• **EXERCISE INSTRUCTIONS**: Your task is to reproduce exactly the lines from the line with "Viewport: 1280px width, 720px height." through the end of the records below.

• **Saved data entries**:
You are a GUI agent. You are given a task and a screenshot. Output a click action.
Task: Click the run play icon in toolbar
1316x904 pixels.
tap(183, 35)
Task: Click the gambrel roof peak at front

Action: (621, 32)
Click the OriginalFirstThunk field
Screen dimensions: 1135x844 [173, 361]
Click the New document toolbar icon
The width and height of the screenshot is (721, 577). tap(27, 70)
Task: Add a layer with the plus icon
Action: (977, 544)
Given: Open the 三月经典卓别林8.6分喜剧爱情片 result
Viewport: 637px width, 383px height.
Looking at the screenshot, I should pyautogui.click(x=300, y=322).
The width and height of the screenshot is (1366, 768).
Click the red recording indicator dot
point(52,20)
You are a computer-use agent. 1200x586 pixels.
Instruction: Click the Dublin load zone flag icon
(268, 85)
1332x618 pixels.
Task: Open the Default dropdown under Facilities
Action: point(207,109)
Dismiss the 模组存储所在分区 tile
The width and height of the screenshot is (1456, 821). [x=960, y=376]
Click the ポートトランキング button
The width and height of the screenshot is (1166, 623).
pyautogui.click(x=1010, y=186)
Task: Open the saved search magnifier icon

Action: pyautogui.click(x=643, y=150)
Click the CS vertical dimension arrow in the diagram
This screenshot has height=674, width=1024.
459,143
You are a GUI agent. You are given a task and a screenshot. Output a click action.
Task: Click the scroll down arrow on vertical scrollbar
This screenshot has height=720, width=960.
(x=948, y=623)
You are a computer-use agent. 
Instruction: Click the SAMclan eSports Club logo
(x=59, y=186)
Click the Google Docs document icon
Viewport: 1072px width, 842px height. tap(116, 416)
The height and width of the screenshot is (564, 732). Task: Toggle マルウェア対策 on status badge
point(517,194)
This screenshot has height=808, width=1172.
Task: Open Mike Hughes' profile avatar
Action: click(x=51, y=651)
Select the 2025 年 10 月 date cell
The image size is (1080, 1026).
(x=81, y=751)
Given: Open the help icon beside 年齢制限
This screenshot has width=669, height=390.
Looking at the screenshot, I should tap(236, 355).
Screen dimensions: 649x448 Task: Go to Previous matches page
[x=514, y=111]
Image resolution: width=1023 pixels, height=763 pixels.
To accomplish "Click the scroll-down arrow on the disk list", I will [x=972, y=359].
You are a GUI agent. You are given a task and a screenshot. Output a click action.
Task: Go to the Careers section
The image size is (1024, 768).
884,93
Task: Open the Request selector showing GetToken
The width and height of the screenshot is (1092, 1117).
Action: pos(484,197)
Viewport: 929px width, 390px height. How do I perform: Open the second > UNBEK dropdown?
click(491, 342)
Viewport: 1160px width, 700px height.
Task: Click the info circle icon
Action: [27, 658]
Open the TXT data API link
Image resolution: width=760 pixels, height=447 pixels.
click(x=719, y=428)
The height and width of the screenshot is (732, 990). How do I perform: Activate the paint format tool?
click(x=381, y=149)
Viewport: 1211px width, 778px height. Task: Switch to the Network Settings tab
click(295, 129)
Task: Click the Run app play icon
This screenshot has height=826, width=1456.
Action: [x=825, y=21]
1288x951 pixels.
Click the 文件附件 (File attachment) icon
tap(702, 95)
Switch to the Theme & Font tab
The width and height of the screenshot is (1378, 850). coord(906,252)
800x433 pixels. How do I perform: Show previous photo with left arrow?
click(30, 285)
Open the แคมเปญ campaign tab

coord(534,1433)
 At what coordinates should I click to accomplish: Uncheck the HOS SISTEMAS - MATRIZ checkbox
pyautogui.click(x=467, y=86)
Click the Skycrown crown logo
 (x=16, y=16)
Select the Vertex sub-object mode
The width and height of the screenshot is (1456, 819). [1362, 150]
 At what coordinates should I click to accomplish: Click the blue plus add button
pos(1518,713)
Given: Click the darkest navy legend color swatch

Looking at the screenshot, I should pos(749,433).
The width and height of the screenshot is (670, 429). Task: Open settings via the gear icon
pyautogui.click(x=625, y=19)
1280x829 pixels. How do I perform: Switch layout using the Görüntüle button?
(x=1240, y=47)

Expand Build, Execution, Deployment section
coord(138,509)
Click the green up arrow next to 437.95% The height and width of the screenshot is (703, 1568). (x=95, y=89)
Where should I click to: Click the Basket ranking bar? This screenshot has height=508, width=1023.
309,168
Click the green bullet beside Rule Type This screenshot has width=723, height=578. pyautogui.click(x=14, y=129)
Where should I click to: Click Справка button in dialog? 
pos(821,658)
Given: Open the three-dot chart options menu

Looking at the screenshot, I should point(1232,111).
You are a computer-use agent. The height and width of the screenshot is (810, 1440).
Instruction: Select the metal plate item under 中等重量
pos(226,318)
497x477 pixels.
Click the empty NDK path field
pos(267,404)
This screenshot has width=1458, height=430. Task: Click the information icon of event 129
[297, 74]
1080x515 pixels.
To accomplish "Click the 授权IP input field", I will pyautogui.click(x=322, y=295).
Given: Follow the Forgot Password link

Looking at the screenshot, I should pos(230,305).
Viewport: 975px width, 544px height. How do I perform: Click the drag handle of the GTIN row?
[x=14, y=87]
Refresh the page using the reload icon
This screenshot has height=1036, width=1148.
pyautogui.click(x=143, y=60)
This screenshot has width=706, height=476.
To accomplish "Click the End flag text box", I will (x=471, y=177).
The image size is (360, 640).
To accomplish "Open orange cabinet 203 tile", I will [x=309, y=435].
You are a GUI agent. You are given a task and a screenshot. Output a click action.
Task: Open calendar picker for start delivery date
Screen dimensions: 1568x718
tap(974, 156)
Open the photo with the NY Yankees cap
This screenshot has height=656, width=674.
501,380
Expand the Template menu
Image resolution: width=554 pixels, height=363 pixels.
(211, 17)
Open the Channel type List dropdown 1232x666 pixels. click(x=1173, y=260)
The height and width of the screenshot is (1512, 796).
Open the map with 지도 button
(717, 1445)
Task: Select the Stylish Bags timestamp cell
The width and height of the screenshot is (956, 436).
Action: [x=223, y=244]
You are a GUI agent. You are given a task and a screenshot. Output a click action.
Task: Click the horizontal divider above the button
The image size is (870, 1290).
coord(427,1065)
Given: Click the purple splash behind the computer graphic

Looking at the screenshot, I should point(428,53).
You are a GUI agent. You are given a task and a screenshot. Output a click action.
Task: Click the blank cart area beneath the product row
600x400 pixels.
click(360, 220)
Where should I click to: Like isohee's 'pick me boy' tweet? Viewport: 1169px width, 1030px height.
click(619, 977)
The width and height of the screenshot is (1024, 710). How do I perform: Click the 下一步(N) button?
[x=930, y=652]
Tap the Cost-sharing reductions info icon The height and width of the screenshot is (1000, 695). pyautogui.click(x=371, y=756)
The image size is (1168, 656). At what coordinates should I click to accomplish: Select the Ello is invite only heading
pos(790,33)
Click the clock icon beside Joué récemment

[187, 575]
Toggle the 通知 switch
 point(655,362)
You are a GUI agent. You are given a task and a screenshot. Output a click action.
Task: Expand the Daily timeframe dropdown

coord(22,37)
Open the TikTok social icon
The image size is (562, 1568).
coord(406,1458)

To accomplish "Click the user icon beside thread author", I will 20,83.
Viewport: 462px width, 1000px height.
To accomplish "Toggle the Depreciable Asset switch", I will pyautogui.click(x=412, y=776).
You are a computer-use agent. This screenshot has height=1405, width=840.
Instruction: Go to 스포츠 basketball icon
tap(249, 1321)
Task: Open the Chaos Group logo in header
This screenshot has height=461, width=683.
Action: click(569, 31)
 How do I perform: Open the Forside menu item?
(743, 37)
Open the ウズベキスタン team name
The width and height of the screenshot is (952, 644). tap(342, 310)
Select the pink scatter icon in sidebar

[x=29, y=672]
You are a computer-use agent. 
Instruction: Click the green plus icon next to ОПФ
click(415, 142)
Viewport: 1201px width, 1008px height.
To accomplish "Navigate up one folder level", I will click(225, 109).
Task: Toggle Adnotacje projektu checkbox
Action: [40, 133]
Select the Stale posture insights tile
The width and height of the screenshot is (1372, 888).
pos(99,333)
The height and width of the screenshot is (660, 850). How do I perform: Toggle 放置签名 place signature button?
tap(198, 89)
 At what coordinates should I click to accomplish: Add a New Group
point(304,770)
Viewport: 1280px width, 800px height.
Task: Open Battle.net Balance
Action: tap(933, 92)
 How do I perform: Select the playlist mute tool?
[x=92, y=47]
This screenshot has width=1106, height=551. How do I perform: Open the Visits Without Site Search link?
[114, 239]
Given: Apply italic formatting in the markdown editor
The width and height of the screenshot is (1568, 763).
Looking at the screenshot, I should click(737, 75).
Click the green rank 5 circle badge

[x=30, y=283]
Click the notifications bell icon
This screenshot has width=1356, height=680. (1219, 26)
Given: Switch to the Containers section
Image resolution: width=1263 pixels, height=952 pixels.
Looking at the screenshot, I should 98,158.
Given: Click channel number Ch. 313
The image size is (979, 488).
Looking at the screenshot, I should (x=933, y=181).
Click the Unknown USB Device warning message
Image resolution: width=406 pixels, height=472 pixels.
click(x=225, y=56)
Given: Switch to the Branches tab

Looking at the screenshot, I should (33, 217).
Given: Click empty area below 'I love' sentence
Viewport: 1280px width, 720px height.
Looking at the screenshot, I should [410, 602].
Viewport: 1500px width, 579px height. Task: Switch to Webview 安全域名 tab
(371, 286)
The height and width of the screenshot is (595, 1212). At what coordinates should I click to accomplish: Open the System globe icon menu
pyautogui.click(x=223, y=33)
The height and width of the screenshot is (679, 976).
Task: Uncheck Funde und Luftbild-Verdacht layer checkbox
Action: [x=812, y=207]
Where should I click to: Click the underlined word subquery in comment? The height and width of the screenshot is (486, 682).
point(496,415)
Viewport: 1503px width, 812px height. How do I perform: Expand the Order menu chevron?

• **EXERCISE RESPONSE**:
Viewport: 1280px width, 720px height.
Looking at the screenshot, I should [410, 602].
Viewport: 1500px width, 579px height. Task: Switch to Webview 安全域名 tab
(371, 286)
The height and width of the screenshot is (595, 1212). At what coordinates should I click to accomplish: Open the System globe icon menu
pyautogui.click(x=223, y=33)
The height and width of the screenshot is (679, 976).
Task: Uncheck Funde und Luftbild-Verdacht layer checkbox
Action: [x=812, y=207]
Where should I click to: Click the underlined word subquery in comment? The height and width of the screenshot is (486, 682).
point(496,415)
Viewport: 1503px width, 812px height. How do I perform: Expand the Order menu chevron?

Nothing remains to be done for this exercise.